DIRECTIONS.
Only the lines from the one with "Image resolution: width=524" through the end of the data below belong in the answer, restated word for word, pictures excluded.
### DATA TO USE ###
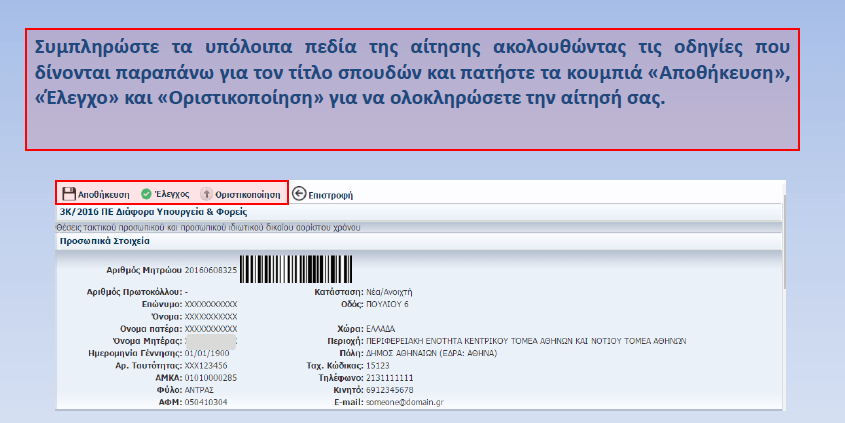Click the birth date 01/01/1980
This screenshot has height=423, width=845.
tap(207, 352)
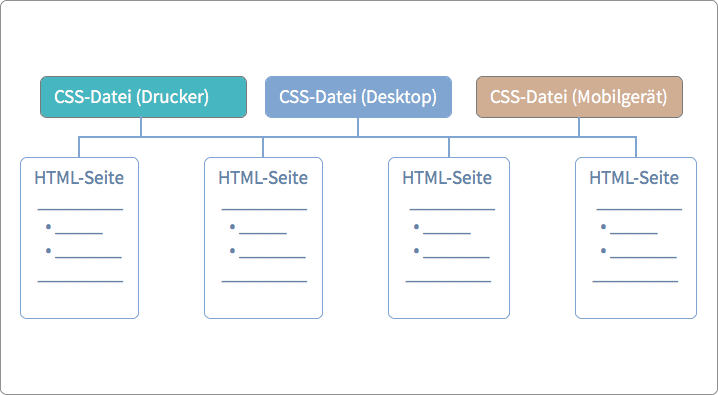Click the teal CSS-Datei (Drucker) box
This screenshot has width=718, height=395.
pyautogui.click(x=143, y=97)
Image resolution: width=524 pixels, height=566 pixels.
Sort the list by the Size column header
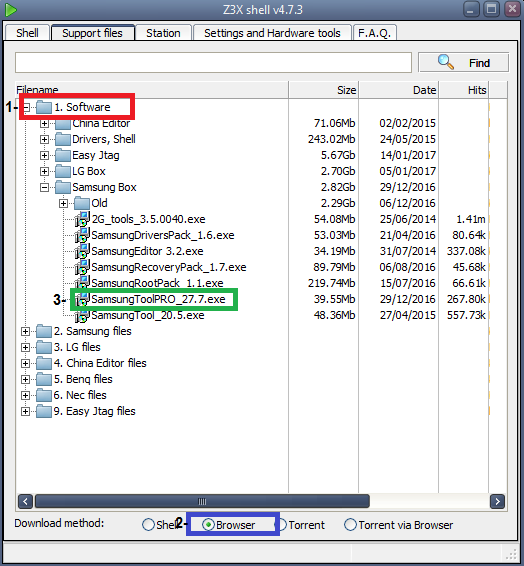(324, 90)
###
ANSWER TO THE PROBLEM.
Image resolution: width=524 pixels, height=566 pixels.
Sort the list by the Size column header
(324, 90)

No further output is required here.